Nicholson S, Cleland JA. Reframing research on widening participation in medical education: using theory to inform practice. In Cleland JA and Durning S. 2015. Researching Medical Education. Wiley: Oxford, p.231-243.
Many countries have a political mandate to increase the diversity of the medical school intake (i.e., widen participation), and hence the diversity of the medical workforce further down the pipeline. Enacting this mandate falls to medical schools.

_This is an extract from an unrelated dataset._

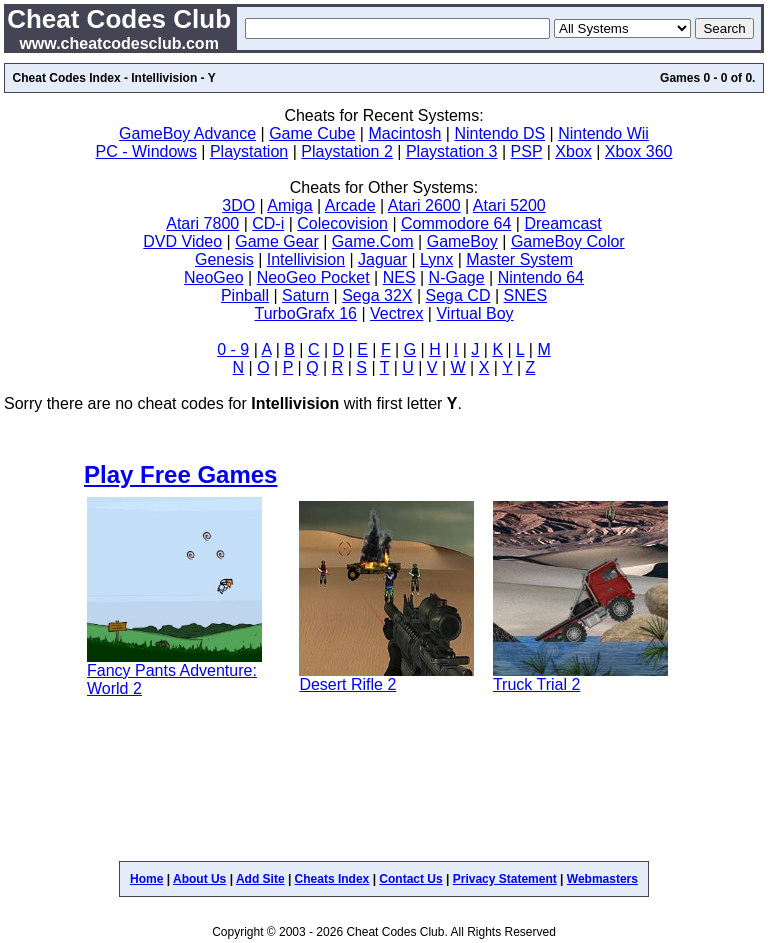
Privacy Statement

Achieving government targets (such as quotas of people from certain groups) can be challenging as selecting from under-represented groups depends on people from those groups considering medicine as an option, and applying to medical school.
The references below provide Canadian and American policy approaches to medical student diversity as examples – many other countries have equivalent documents.
Knowing whether or not WP and/or WA have worked depends on monitoring the progression of graduates.
Interestingly, there is a counter issue to widening access in some countries – the situations where alumni children are privileged in the admission processes either explicitly (e.g., extra points, knowing assessors personally) or more indirectly via gaining ‘insider knowledge’ from family and/or family friends with medical backgrounds and/or who are involved in the admissions process. Given this, medical schools must consider how their policies and practices may actually narrow access. Simple actions such as asking raters to declare potential conflicts (such as knowing or being related to someone currently applying to medical school) and using this information to, for example, ensure individual raters do not assess those applicants with whom they may have the potential conflict of interest, are now in place in some medical schools. As mentioned earlier, ensuring your admissions selectors are themselves diverse can help.